For this example, we’ll focus our attention to the "Location"
column which has 4 unique categorical values.
[17]:
cluster_ids = encoded_df["Location"].to_numpy()
4. Identify Underperforming Groups with Datalab#
Now use Datalab
to detect underperforming groups in the dataset based on the model predicted probabilities and our predefined data slices.
[18]:
from cleanlab import Datalab
# Initialize Datalab with the dataset
lab = Datalab(data=df, label_name="HighSalary", task="classification")
# Find issues related to underperforming groups, optionally using cluster_ids
lab.find_issues(
# features=X # Uncomment this line if 'cluster_ids' is not provided to allow Datalab to run clustering automatically.
pred_probs=pred_probs,
issue_types={
"underperforming_group": {
"threshold": 0.75, # Set a custom threshold for identifying underperforming groups.
# The default threshold is lower, optimized for higher precision (fewer false positives),
# but for this toy example, a higher threshold increases sensitivity to underperforming groups.
"cluster_ids": cluster_ids # Optional: Provide cluster IDs if manual data-slicing is used.
# If not provided, Datalab will automatically run clustering under the hood.
# In that case, you need to provide the 'features' array as an additional argument.
},
},
)
# Collect the identified issues
underperforming_group_issues = lab.get_issues("underperforming_group").query("is_underperforming_group_issue")
# Display the issues along with given and predicted labels
display(underperforming_group_issues.join(pd.DataFrame({"given_label": y, "predicted_label": pred_probs.argmax(axis=1)})))
Finding underperforming_group issues ...
Audit complete. 5 issues found in the dataset.
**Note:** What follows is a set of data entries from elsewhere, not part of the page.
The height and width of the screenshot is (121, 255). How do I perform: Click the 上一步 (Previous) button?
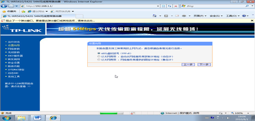pos(188,64)
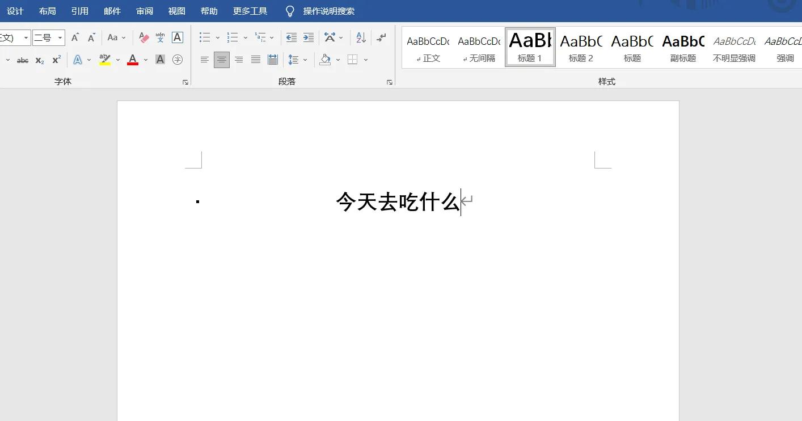Open the 视图 ribbon tab

tap(176, 10)
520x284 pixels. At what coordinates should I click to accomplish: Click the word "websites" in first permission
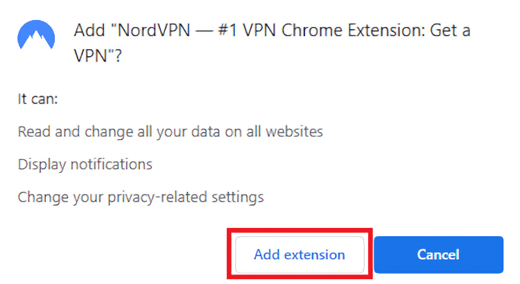tap(294, 132)
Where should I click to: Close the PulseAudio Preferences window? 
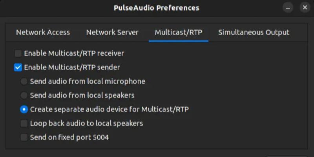305,7
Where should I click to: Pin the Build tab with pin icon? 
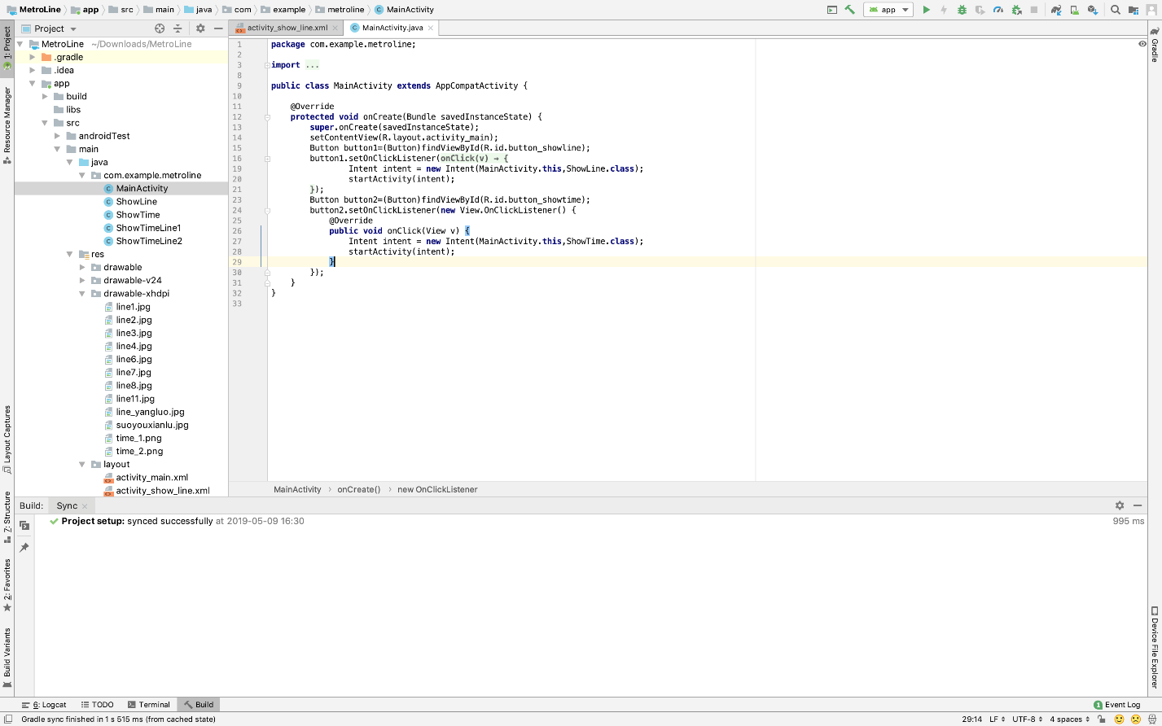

is_underperforming_group_issue | underperforming_group_score | given_label | predicted_label | |
---|---|---|---|---|
12 | True | 0.573681 | 1 | 1 |
34 | True | 0.573681 | 0 | 0 |
36 | True | 0.573681 | 1 | 0 |
51 | True | 0.573681 | 1 | 0 |
65 | True | 0.573681 | 0 | 0 |
Detect if your dataset is non-IID#
Here we demonstrate how to discover when your data violates the foundational IID assumption that underpins most machine learning and analytics. Common violations (that can be caught with Datalab
) include: data drift, or lack of statistical independence where different data points affect one another. This demonstration uses a toy 2D dataset.
1. Load Dataset#
For simplicity, we’ll use a numerical dataset. If your data are not numerical, we recommend providing numeric representations of the data (neural network embeddings, or featurization like one-hot encoding, etc).
By default, the non-IID issue check is automatically run by Datalab
whenever you provide numerical data embeddings or predicted probabilities.
[19]:
import numpy as np
np.random.seed(0) # Set seed for reproducibility
def generate_data_dependent(num_samples):
a1, a2, a3 = 0.6, 0.375, -0.975
X = [np.random.normal(1, 1, 2) for _ in range(3)]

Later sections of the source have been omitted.